The three evaluation methods have different ideas and applicable conditions. In the specific evaluation process, if the specific situation of the enterprise is not considered, the evaluation results of the three methods will be very different. The selection of assessment methods does not meet the requirements of the assessment criteria or is not reasonable enough, for example: the market method is adopted in the absence of appropriate comparable references. In order to meet some specific goals and choose the evaluation method, for example: in the merger and reorganization to prevent performance compensation agreement and do not use the income method. There is not in accordance with the relevant provisions of the use of two assessment methods.

Income method is the most widely used method in mergers and acquisitions, which may have the following problems: inadequate analysis of historical financial data and operational data, resulting in the income forecast is obviously inconsistent with the historical and actual situation; Earnings forecast data are not matched with enterprise operation, industry size, market demand and market competition, and lack of relevant evidence to support; Inadequate understanding of the assets of the assessed units, and the accurate identification of non-operating assets, liabilities and surplus assets.
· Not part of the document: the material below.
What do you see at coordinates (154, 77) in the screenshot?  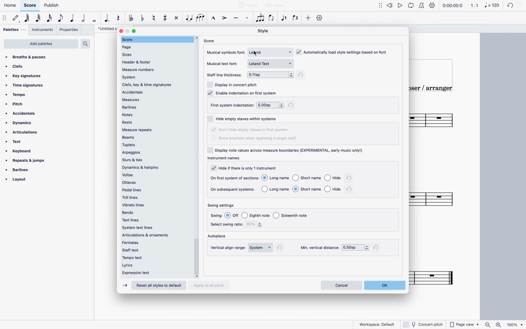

There are many factors that affect the value of the company, and the market method is seldom used in mergers and acquisitions. The calculation and adjustment process of value ratio is not clear, the selection and correction process of indicators is not fully explained, and the differences of value drivers are not fully considered. The data caliber and calculation method of the value ratio are not uniform, and the basis of parameter selection is unclear.

The asset-based method is a method to determine the enterprise value on the basis of reasonably evaluating the value of assets and liabilities of an enterprise. In the evaluation of m&a, the asset-based method may have the following problems: the intangible assets of enterprises are not fully identified and reasonably estimated, especially the intangible assets not recorded in the book; The parameters used in the calculation of intangible assets evaluation are unreasonable or inconsistent with the overall evaluation.

China's evaluation industry started late. With the rapid development of market economy, the types and quantities of trading activities between enterprises are increasing rapidly. After the above analysis, I put forward the following Suggestions for the evaluation of m&a value in China:

In the evaluation practice, we should first strengthen the research on the evaluation theory, so that the theoretical research can keep up with the speed of market development and lead the practical operation.

The evaluators should strengthen their understanding of the evaluation method and choose the evaluation method reasonably in combination with the trading background and market conditions.

In evaluation practice, evaluators should carefully choose evaluation parameters and pay attention to enterprise ownership and history. Timely filing of evaluation files.